Maeder in his Playpen

All sorts of information at many times comes floating into, or is thrown back into, the Playpen, where Maeder Osler is re-learning the basics on communications in a digital age. The latest example is of a handwritten cursive 7 lines headed VISITORS penned by Morton W Barnes- Webb, the farm manager for a triumverate of rand lords . They were messrs Rhodes, Beit, Bailley (RBB), a syndicate which purchased some 45 farms in the nuwe Hantam grassy karoo area of Colesberg district, in the very early 1900’s. That was after their massive and risky investments in diamond and then gold minings, before the ending of the Anglo-Boer war, and before the 1910 colonial unification of (white) South Africa.

VISITORS - DISTINGUISHED VISITORS’ TO THE NUWE HANTAM

Here is what Morton-Barnes handwrote in the short paragraph in his memoir, headed:

Visitors

This somehow reminds me now, of Sir Abe Bailey’s farm manager, Morton Barnes-Webb’s hand scripted note on ‘VISITORS’, as pictured above.

When I tried my short-lived revived rugby skills at the University of Oxford, during a refuge year pursuing a diploma in education, around 1967, it was exciting to get a handwritten invitation to a rugby practice, and the odd match even, in handwritten postcard(s) slipped into the University College post-box in the students’ foyer!

Just to emphasise the name dropping effect of the visitors selected for mention by the farm manager, this is the version typed by the syndicate manager’s daughter-in- law, the late Marie Barnes-Webb. (She was my neighbour Peter Barnes-Webb’s lively mother, and later a local Colesberg amateur historian when I farmed in the area – on one of the few farms which resisted the RBB buyouts in the early 1900’s). Here is the half dozen or so names, dropped in, for us to checkout.

I must immediately admit to a considerable confusion, as befits my occasional living in a playpen probably, when I dare to try to work out who is who and what is what, let alone when is where, in the list of distinguished visitors above.

Fortunately I am consoled somewhat by the qualifying words ‘amongst them’. These let me off the hook of having to work out British peerage and other landed governances of a once-empire.
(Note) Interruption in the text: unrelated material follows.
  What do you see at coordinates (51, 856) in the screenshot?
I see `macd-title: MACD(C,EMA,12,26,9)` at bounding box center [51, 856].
Puzzles like that should be forwarded to the next stage of growing up, perhaps to the Sandpits of different levels , not excluding codes of AI’s.

As far as visitors can go, seen from today, the namedrop selections , can seem to be a rather curt recognition , but nevertheless can speak volumes. The distinguished visitors says not very much, but quite a lot, at the same time. In jounro terms, in a digital age, the 5W’s we advocate are only minimally covered – the WHO’s, the WHAT’s, and a glance at the WHERE’s, a hint of the WHEN’s, and amongst all that , the shadows and shades of some WHY’s?

(You are cordially invited, if you so wish, to test out my theory above, on the world wide web by reference to : Dukes and Earls and a Governor General at the time, Selborne and his wife, Suffolk, Gladstone, Winchester, and a ‘Marquis De Hautford (French) – great friend of Edward V11 and Duke of Windsor’.)

BEATING A DRUM …

Beating a drum – no joke intended for the late distinguished Jim Bailley - even by African standards too, this seems to be a pitifully and impossibly sparse list of visitors, even by criteria of extensive karoo farms, and especially measured against manager Barnes Webb’s earlier reference to ‘many fascinating chats with old timers’. Even so, these few visitors can be of interest in themselves, once you can work out who is who is what, when and where - especially in the context of the very long and enduring mythologies and traditions about the importance of custom and ethics and politeness on any and all visitors in our human quests, of wise homo sapiens and of story telling homo narrans.

TEMPTATIONS FOR A SANDPIT

(I am tempted to add a more sobering note in the light of the elaborate RSA current governance structures of traditional leaders, let alone this week’s apparently self-proclaimed King from Nigeria, claiming special rights in the newly named East London city, as KuGompo city? No April fool’s jokes intended).

I happen to like the new name, inter alia, as being more accurate.